_TO-DO LIST_:
**a.** Revise the fig tree passage, starting with "Then he entered" and going on through "with the twelve.", so that "Bethany" becomes "the village".
**b.** In the fig tree passage, why did the tree have nothing but leaves on it?

_SELECTED EXCERPT_:

--- Start ---

Then he entered Jerusalem and went into the temple; and when he had looked around at everything, as it was already late, he went out to Bethany with the twelve.

On the following day, when they came from Bethany, he was hungry. Seeing in the distance a fig tree in leaf, he went to see whether perhaps he would find anything on it. When he came to it, he found nothing but leaves, for it was not the season for figs. He said to it, “May no one ever eat fruit from you again.” And his disciples heard it.

Then they came to Jerusalem. And he entered the temple and began to drive out those who were selling and those who were buying in the temple, and he overturned the tables of the money changers and the seats of those who sold doves; and he would not allow anyone to carry anything through the temple. He was teaching and saying, “Is it not written,

‘My house shall be called a house of prayer for all the nations’?

But you have made it a den of robbers.”

And when the chief priests and the scribes heard it, they kept looking for a way to kill him; for they were afraid of him, because the whole crowd was spellbound by his teaching. And when evening came, Jesus and his disciples went out of the city.

In the morning as they passed by, they saw the fig tree withered away to its roots. Then Peter remembered and said to him, “Rabbi, look! The fig tree that you cursed has withered.” Jesus answered them, “Have faith in God. Truly I tell you, if you say to this mountain, ‘Be taken up and thrown into the sea,’ and if you do not doubt in your heart, but believe that what you say will come to pass, it will be done for you. So I tell you, whatever you ask for in prayer, believe that you have received it, and it will be yours.

“Whenever you stand praying, forgive, if you have anything against anyone; so that your Father in heaven may also forgive you your trespasses.”

--- End ---

Word and item position data
--- Start ---

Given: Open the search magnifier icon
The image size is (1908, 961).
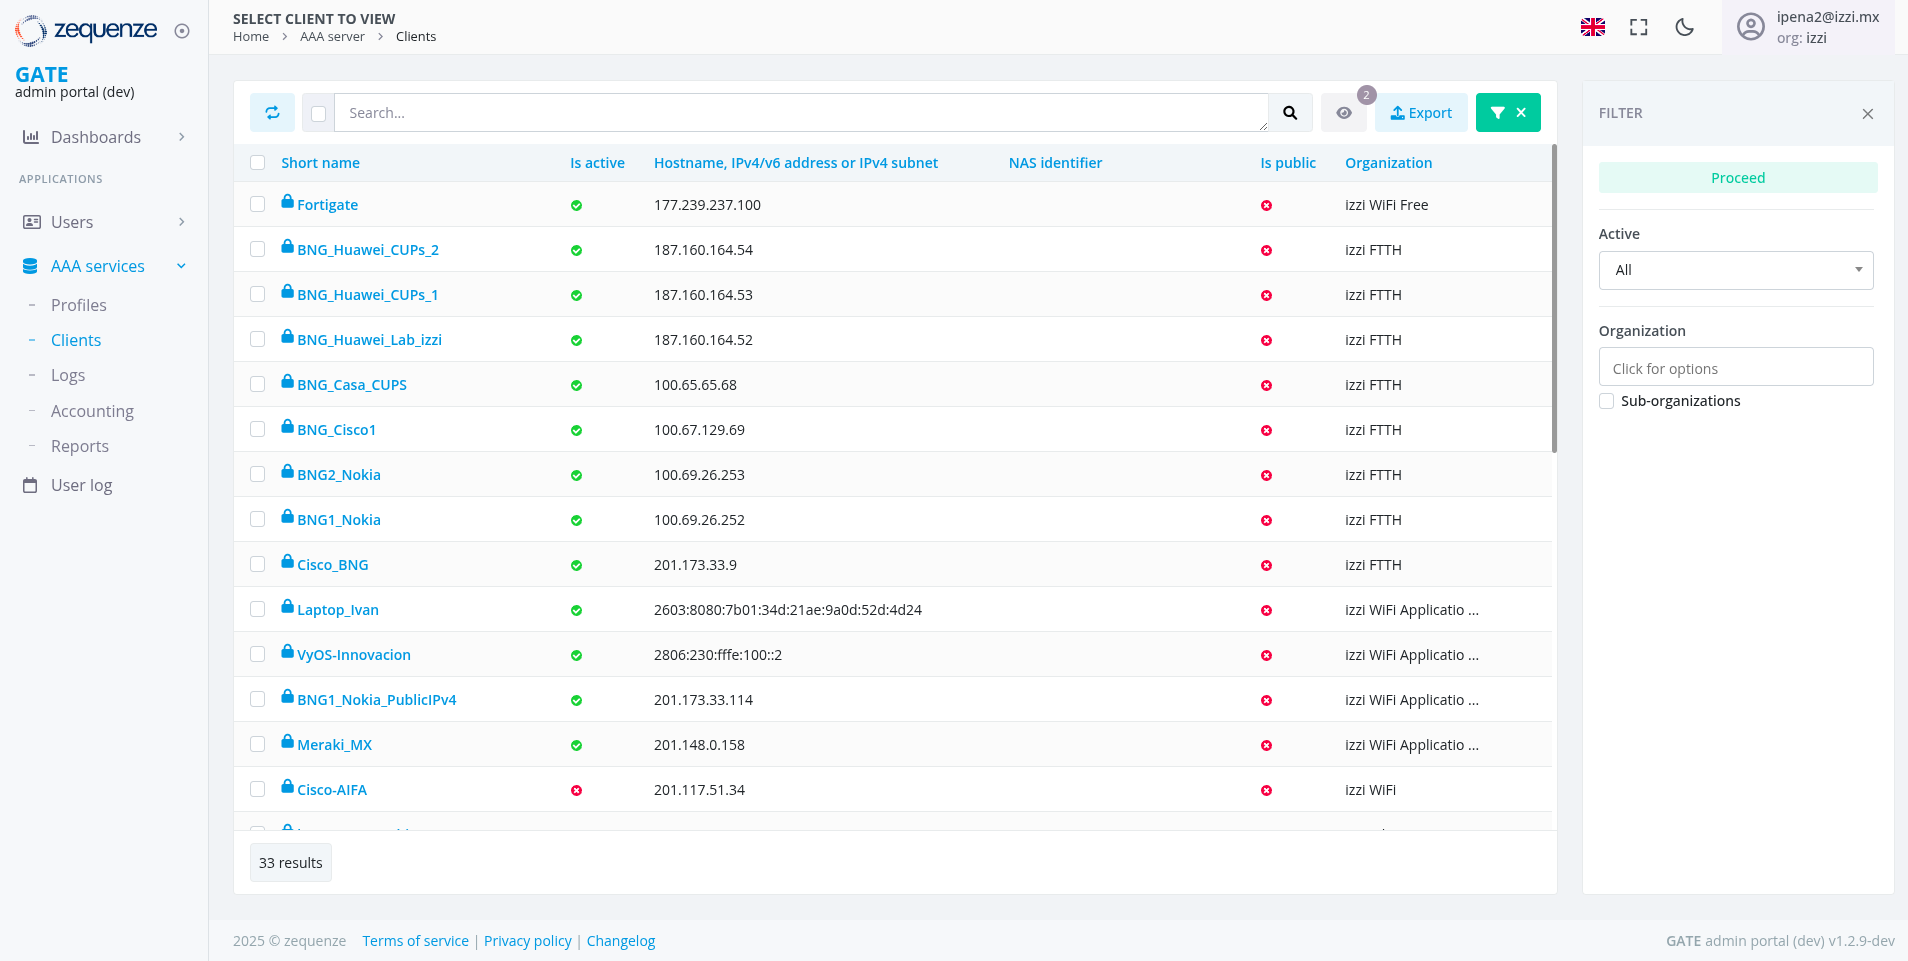Looking at the screenshot, I should [x=1290, y=112].
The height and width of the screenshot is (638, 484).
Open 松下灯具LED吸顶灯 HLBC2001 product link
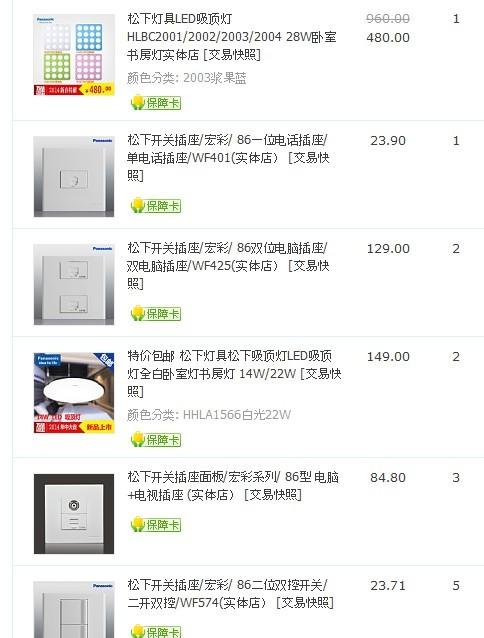pyautogui.click(x=231, y=37)
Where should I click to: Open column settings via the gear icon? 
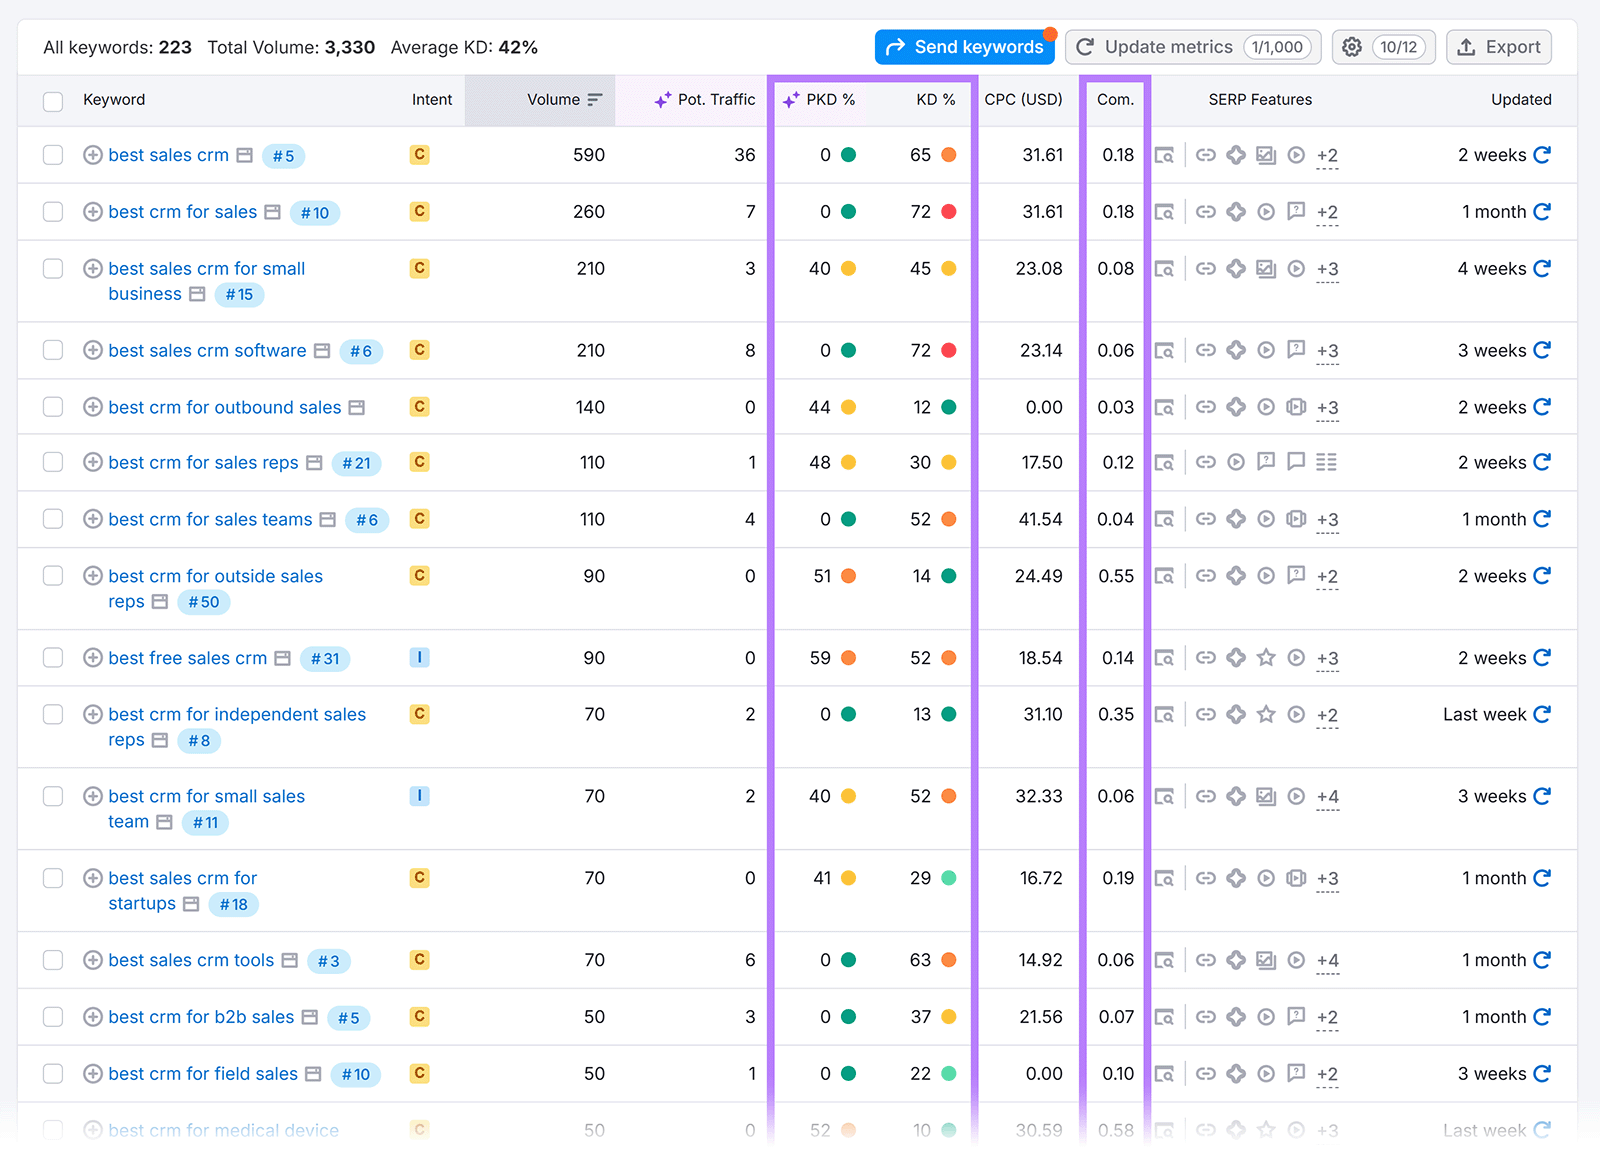(1352, 47)
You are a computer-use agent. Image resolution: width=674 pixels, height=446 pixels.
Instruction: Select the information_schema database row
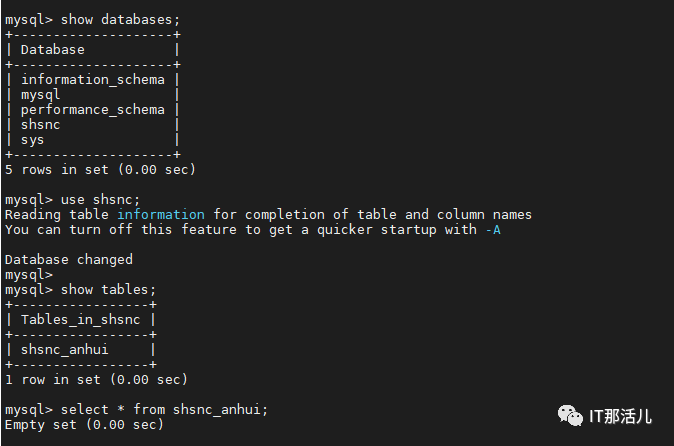tap(93, 80)
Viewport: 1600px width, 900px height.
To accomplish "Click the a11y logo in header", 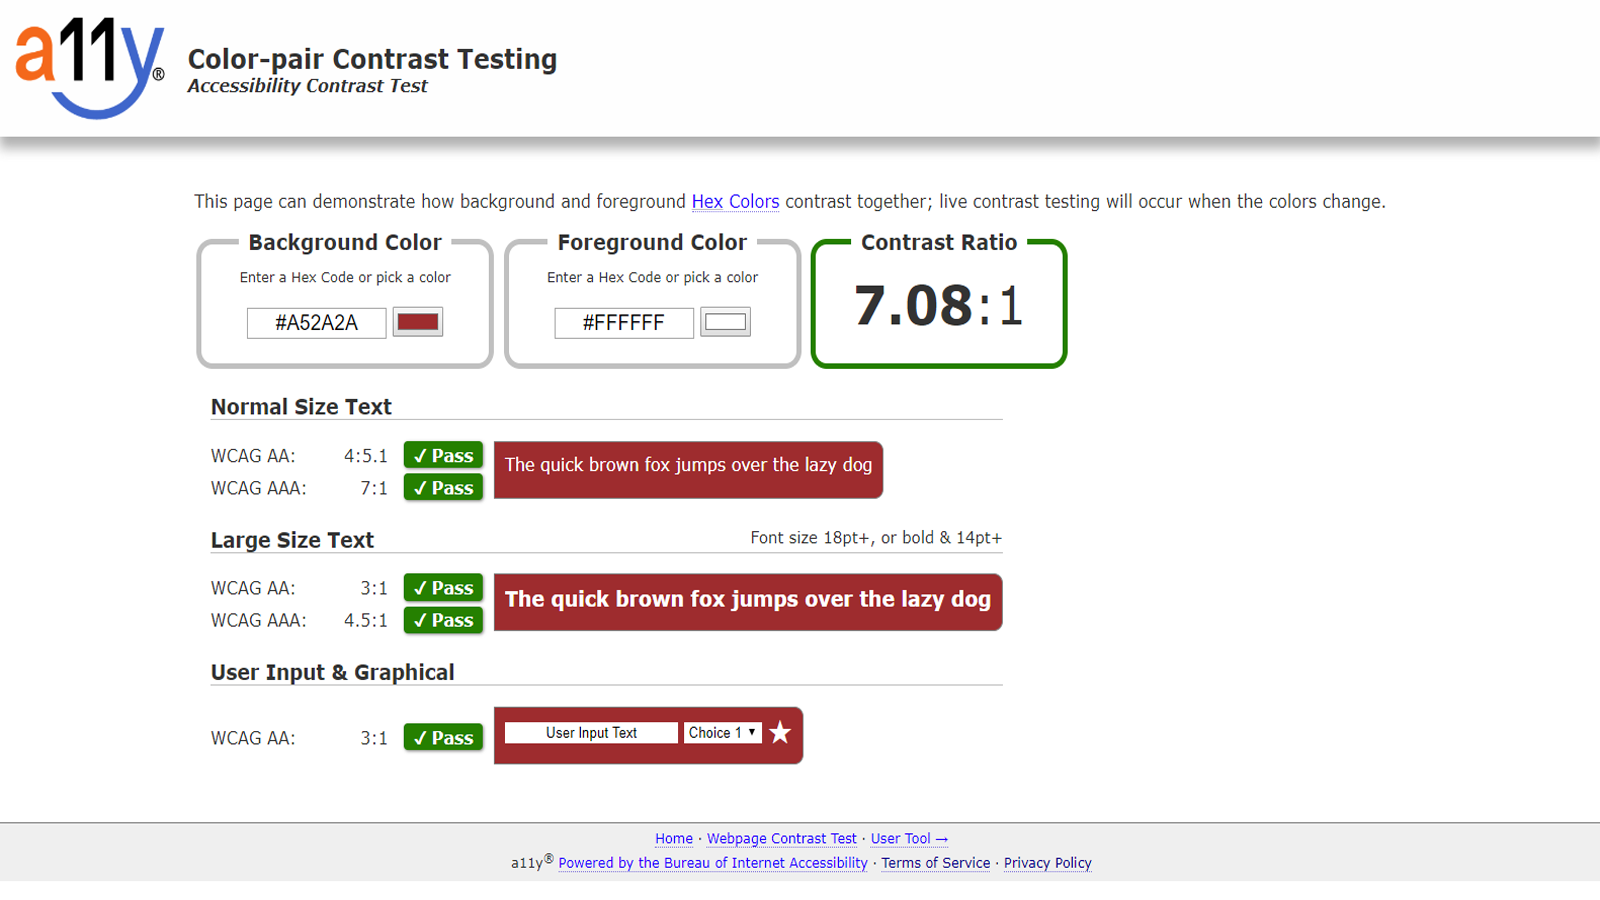I will click(89, 67).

--- End ---

_ANSWERS PER TASK_:
**a.**
Then he entered Jerusalem and went into the temple; and when he had looked around at everything, as it was already late, he went out to the village with the twelve.

**b.** It was not the season for figs.